La docente Melina Cruz convertida en hada fue la encargada de abrir el mundo maravilloso que encierra el libro.
Su barita mágica trajo colores, animales, sol, lluvia, dia y noche, a las cajas que contenian libros acorde a las edades de los niños, quienes, entusiasmados, y llevando dichas cajas como tesoros, se reunieron con sus maestros para compartir el mundo de las letras:
- Sta. Miriam con. su grupo de "ranas"
- Sta. Lucila en "la laguna con sus patos"
- Sta. Sonia y sus "leones"
- Sta. Cristina y sus "escorpiones"
- Sta. Susana y sus "monos que van de rama en rama"
- Sta. Paula y los "dinosaurios"
- Sta. Alejandra y las "ovejas"
- Sta. Muriel y los pinguimos
- Sta. Gabriela y los "bochincheros perritos".
- Sta.
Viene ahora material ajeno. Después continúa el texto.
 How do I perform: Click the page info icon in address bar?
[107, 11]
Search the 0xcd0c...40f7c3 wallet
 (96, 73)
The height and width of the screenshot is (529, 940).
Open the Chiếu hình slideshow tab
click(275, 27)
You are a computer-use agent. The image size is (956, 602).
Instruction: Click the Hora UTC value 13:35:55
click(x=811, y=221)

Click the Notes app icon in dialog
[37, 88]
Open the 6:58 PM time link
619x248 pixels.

Judith y sus "koalas"
De la pre-historia a la laguna, de la selva en marañada a la apacible pradera cubierta de ovejas, del frío polar al calor...toda la naturaleza presente en este mundo imaginario que proporci8onó la lectura de cada cuento.
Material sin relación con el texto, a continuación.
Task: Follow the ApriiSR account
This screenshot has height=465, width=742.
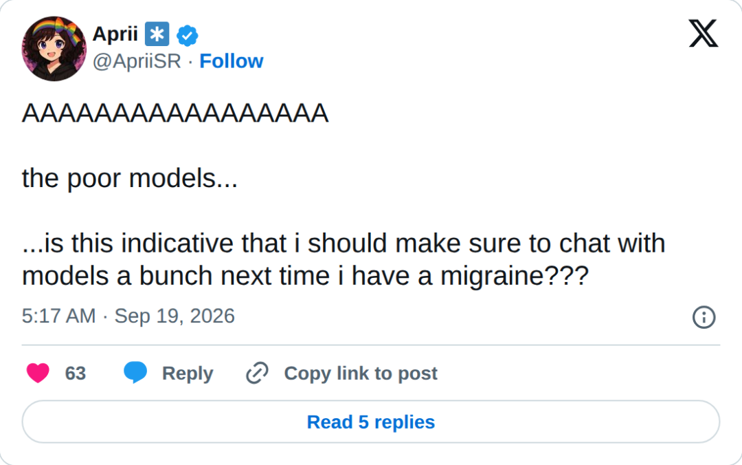Action: tap(231, 61)
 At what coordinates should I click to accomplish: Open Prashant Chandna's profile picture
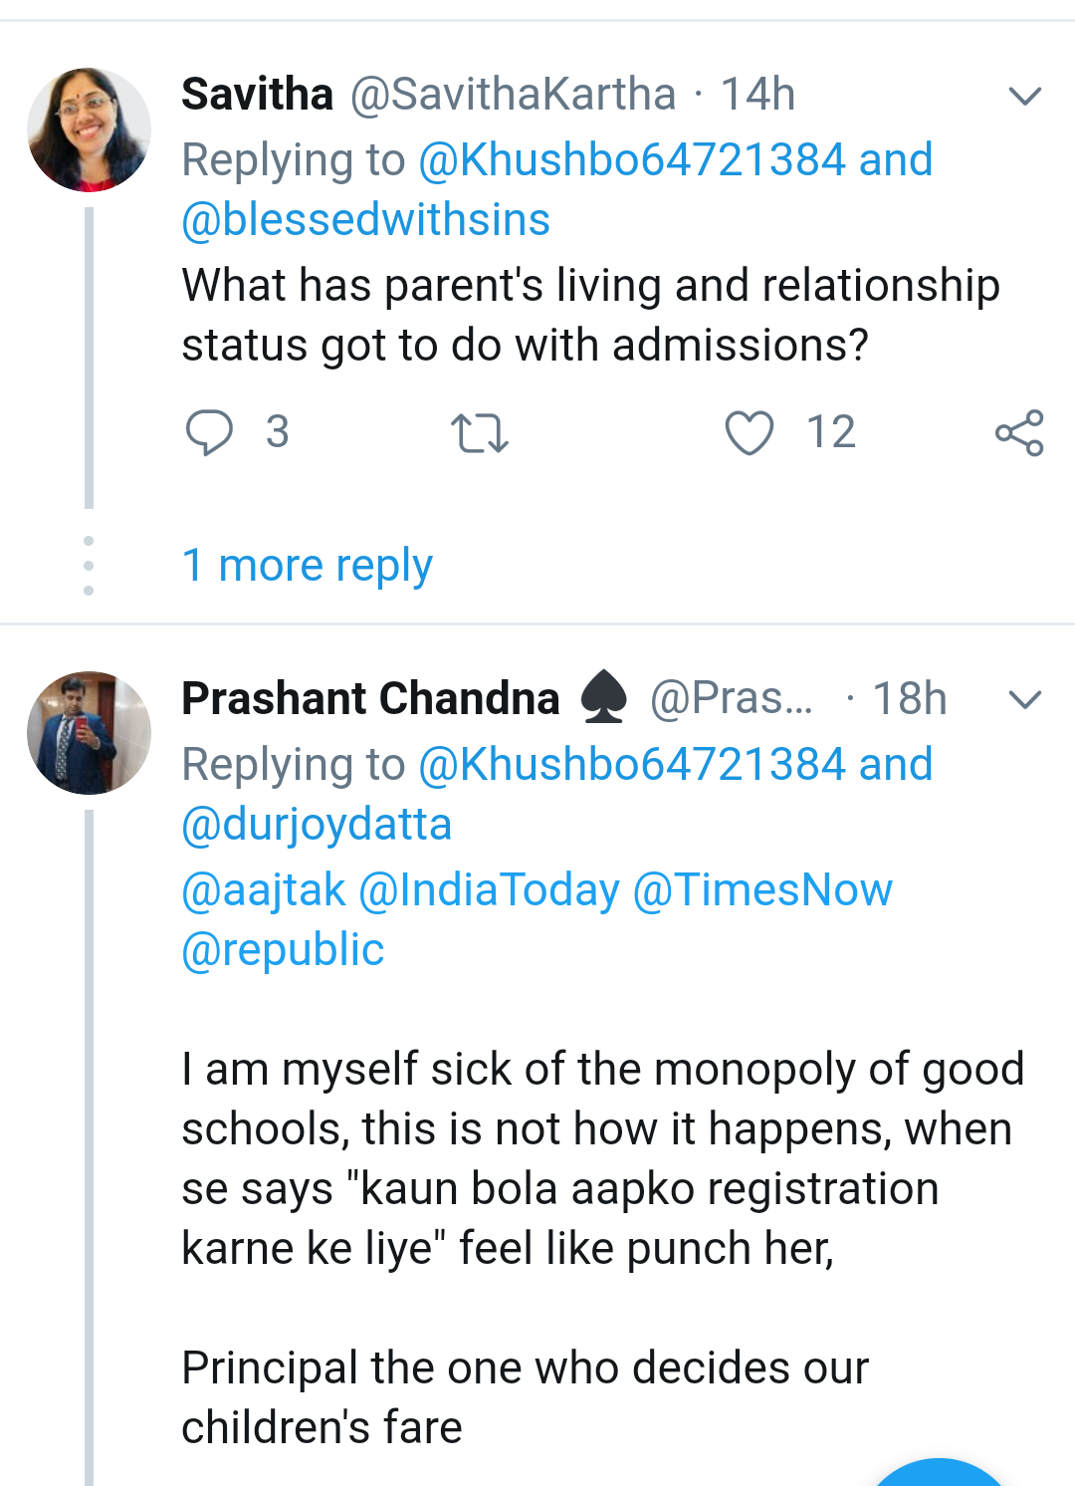[89, 733]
Luego, el despertar con música funcional y....la creación: la producción de cada grupo después de la lectura.
Al recorrer la galería y ver la expresión gráfico-plástica realizada por cada grupo, surge la importancia del acto de leer como elemento de creación, de información, de entretenimiento.
La lectura de diferentes portadores de texto, contribuyen al mismo tiempo a fortalecer los sentimientos de pertenencia a las comunidades y a la identidad personal. Permite acercarse a universos lejanos en el tiempo y en el espacio, y al mismo tiempo que posibilitan espacios de reflexión, de intimidad, de autocrítica.